Regulus quirked an eyebrow, glancing first at the keys, then to Sirius. "Your timing is a little off."
"My ducking is a little off," Sirius answered, before pulling out a couple of the embedded keys. Where had all of these keys come from? He didn't own that much. His motorcycle keys had gone to Hagrid, though he might have had a spare. He might have had the keys to James's, but he couldn't recall ever having used a key. "I have no idea what half of these are."
"That looks like it comes from Hogwarts," Harry said, picking up one of the old, larger keys.
He was right. It did. Had he nicked one of the keys from Hogwarts and never given them back? Borrowed - or 'borrowed' them from Hagrid? Then, with a sudden startled laugh, he remembered where this particular key had come from. "Well-spotted," he said. "It's the broom closet down at the Quidditch pitch."

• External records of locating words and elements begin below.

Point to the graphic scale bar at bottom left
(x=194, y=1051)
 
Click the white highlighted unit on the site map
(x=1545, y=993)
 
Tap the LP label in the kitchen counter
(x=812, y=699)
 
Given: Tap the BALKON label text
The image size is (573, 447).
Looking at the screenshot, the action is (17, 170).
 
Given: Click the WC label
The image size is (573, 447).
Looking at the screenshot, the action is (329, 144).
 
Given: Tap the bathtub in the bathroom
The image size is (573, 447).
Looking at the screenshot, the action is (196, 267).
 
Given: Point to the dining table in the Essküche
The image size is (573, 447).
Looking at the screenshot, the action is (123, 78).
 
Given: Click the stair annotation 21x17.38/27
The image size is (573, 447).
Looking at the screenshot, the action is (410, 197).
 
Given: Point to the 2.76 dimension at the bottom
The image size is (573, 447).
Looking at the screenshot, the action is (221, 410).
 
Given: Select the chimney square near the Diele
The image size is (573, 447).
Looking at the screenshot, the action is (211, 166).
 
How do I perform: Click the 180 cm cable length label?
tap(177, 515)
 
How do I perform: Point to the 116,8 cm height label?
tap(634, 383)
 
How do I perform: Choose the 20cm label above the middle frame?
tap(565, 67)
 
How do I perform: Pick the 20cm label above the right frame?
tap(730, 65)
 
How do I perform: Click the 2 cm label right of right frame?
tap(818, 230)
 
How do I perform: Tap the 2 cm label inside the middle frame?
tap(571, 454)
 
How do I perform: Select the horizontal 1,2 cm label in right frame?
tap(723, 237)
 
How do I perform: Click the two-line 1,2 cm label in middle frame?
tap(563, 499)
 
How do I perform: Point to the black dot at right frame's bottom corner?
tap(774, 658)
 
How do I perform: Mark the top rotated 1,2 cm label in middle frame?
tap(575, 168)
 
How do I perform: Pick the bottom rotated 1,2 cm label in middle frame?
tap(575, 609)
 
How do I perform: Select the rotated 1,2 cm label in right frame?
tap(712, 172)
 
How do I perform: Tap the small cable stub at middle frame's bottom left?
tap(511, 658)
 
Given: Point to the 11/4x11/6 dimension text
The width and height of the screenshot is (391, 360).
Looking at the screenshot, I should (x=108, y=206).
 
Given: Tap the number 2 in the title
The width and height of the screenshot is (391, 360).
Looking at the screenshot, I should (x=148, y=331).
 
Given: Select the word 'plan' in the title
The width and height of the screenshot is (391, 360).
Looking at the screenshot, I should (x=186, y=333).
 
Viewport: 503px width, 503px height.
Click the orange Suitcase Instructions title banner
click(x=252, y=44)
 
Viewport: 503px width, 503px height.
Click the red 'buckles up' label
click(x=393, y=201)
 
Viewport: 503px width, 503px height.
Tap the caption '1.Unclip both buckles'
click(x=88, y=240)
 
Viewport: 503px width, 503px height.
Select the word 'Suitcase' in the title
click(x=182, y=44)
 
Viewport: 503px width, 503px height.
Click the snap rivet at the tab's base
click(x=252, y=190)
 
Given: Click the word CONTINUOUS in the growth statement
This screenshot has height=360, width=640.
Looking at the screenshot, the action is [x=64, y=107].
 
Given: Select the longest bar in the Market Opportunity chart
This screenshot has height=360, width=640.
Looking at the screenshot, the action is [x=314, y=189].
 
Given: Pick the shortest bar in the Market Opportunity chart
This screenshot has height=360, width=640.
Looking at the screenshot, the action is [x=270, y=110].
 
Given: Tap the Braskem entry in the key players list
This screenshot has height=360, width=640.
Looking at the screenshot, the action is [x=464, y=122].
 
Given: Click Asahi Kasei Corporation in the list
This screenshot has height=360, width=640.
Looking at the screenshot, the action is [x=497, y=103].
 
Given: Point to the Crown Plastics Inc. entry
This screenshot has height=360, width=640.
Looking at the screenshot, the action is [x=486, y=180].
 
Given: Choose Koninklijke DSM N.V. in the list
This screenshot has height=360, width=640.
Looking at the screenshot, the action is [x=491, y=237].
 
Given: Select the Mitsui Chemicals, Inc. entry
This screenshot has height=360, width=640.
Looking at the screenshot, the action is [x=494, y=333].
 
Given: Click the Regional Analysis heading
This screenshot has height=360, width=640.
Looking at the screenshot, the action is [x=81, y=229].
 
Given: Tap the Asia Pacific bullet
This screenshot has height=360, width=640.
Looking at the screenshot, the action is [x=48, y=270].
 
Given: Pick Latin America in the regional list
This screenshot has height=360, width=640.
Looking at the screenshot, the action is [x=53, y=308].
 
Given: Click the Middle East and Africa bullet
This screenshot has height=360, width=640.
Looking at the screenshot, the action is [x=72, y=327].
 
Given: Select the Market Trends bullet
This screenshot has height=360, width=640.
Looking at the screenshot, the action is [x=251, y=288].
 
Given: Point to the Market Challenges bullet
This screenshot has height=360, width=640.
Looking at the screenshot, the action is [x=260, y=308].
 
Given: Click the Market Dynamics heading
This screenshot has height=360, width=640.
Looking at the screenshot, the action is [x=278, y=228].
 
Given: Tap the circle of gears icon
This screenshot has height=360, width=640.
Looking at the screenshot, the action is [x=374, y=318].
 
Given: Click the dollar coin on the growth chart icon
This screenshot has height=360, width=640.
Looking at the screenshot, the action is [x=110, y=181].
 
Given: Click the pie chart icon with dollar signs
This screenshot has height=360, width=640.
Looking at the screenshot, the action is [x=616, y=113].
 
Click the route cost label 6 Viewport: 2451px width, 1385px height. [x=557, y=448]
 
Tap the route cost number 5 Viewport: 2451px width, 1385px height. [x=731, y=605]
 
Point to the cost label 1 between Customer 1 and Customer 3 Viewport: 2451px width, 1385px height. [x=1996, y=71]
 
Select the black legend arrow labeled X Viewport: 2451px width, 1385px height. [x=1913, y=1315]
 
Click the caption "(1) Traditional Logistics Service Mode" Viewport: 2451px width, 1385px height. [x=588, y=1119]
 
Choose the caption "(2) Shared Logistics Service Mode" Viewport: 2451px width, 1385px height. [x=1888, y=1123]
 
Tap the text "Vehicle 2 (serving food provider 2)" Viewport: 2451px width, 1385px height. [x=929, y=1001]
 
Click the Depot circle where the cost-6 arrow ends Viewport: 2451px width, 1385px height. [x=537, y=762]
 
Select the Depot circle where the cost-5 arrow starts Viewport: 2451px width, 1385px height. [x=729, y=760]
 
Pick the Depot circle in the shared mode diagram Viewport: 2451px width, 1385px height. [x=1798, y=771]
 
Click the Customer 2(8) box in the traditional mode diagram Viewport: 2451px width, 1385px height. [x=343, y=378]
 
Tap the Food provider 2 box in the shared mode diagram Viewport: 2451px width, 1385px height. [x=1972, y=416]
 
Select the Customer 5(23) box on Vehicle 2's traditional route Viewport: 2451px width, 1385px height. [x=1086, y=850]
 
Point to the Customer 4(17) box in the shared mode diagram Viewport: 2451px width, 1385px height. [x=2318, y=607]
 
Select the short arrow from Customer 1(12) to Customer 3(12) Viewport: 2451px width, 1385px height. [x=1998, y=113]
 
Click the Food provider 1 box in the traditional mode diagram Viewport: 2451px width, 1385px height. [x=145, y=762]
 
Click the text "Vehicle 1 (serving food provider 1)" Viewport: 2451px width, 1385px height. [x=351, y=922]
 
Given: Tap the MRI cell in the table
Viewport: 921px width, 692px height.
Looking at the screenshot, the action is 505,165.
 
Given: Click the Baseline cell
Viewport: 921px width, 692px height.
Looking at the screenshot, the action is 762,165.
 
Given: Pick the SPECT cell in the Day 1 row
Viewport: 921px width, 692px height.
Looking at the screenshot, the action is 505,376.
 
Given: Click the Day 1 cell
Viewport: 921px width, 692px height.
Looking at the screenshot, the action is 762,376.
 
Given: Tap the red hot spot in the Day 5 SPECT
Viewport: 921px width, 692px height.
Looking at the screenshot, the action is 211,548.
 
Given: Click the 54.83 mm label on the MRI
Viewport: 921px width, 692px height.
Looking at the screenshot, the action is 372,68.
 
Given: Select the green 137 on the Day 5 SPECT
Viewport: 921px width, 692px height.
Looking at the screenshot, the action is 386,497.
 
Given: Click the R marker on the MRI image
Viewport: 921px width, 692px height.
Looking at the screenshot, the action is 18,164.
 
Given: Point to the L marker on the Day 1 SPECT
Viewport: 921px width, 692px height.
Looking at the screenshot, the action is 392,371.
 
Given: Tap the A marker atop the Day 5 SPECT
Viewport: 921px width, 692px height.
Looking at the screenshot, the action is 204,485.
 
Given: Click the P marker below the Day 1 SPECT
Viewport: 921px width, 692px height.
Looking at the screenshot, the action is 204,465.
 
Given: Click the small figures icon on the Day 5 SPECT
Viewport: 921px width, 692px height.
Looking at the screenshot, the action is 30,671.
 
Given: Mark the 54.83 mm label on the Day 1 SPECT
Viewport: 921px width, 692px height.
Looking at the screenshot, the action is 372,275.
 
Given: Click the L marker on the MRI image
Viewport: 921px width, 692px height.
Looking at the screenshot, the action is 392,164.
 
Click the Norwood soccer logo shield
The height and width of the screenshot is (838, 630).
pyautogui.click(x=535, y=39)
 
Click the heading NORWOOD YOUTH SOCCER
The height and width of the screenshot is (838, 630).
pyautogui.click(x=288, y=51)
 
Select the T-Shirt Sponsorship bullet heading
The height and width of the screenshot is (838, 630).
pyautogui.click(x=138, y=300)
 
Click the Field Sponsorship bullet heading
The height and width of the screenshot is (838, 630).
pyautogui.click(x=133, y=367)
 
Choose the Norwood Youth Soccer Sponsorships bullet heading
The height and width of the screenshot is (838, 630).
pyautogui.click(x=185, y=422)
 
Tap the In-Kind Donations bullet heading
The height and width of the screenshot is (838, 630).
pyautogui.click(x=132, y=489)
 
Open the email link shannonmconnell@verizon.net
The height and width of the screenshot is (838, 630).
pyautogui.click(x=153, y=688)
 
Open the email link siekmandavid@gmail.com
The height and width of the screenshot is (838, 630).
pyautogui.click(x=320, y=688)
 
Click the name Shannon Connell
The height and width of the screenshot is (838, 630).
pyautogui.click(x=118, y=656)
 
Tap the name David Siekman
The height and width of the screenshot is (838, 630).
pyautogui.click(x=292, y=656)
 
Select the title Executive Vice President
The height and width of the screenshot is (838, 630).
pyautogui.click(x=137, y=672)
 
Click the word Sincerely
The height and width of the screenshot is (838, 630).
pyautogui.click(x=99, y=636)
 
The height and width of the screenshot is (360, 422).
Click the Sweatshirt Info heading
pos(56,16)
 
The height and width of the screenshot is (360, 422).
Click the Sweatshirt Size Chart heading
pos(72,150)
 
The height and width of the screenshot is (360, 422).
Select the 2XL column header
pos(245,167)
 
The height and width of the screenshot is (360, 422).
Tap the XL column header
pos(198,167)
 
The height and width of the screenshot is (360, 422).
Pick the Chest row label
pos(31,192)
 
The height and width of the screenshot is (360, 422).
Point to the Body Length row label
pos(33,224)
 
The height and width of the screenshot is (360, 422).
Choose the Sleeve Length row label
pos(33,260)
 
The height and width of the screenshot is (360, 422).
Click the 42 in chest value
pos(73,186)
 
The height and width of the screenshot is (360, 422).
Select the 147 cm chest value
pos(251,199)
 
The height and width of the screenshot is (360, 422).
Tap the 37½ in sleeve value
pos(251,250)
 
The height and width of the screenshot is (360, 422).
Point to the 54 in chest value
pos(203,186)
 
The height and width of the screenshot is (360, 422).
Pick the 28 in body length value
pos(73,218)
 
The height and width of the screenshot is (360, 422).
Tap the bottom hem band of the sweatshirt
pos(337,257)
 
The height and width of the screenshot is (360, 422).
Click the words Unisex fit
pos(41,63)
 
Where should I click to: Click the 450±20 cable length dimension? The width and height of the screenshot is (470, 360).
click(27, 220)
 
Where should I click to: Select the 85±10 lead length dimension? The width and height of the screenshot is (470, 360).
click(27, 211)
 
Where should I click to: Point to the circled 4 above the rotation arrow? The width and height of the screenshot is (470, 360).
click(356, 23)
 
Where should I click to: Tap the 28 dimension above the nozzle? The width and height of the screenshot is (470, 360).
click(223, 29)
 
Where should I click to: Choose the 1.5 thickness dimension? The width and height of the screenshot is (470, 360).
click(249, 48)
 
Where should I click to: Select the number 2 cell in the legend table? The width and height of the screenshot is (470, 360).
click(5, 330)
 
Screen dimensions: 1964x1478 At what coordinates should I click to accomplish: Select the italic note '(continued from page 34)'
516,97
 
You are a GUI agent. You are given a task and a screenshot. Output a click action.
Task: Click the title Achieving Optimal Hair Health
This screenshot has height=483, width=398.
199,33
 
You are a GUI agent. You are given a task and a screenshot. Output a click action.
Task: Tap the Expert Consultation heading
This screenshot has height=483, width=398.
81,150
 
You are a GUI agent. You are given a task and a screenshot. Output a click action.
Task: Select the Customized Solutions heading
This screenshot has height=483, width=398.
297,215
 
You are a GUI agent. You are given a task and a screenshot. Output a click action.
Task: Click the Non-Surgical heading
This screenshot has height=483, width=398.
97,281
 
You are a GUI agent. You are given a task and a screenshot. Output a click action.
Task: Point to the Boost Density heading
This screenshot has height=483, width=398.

"Is that something you get as captain?" Harry asked.
"Probably," Sirius replied.
"It is," Regulus confirmed in turn.
"You would know." Sirius gestured the key in the direction of his brother pointedly. "I was never a captain. I'm not the overachiever around here. This is from a very long, very involved story about us lot - not your mum, she'd gone home since she had a lick of sense - and some accidental trespassing. Really probably not a repeatable story just yet."
"Why?" Harry said, stiffly.
He thought it was something bad. Ever since that pensieve, he'd noticed a little bit more trouble when talking about his father's school escapades. Sirius could at least stomp that down. "In part, because it was just a really stupid thing to do, even if it was funny at the time. Mostly because what I know of this story is second hand. It involves one of the first times we ever met the Order, two Death Eaters, ill-advised apparition, splinters in uncomfortable places, and - from what I've been told - Dumbledore's brother chasing Remus and your father out of the Hog's Head in his nightie. I wasn't there; I lost them with a floo mishap." Come to think of it, whose bathtub was that he'd ended up waking up in? "I think I ended up at Vance and McKinnon's, but since they went through flats every five minutes back then, I'm not sure."
On second thought, it's not like any of that sounded good to tell someone's child. But it didn't involve stringing anyone up, even if they did deserve it, so it was probably alright.
Harry handed him the key. "Why were they having to move a lot?"
"Because Marlene McKinnon never met a fight she could back down from." As if Sirius could claim he did. "Tiny, but terrifying. Think of your Ginny, for example."
"She's not-" To his surprise, he watched as Harry turned pink for a moment right to his ears. "I mean, she's just - she's Ginny."
Oh, for the love of Merlin, not another one. Was this his penance, now? He was doomed to spend his life dealing with flustering crushes and teenage yearning? At least this was from an actual teenager.
Pointing to his own room, Sirius abruptly changed the subject. "I know there's a bunch of stuff of theirs under the desk; I can see Quidditch stuff from here. We better go and see what mess the Aurors have made of Uncle Alphard's things. I'm sending Tonks in to eat the faces off them if they've damaged anything worth keeping. You coming?"
Regulus tipped his head in a slightly uncomfortable nod and stepped forward to move down to the basement.
"Do I need to check your mouth?" Sirius said, bouncing down the stairs again, and this time, taking a utility door to another stair set. "I appreciate all the tongue-biting, but if there's blood, you should probably rinse it out."
"My mouth is fine," Regulus said stiffly as he stepped onto the second stair set after him.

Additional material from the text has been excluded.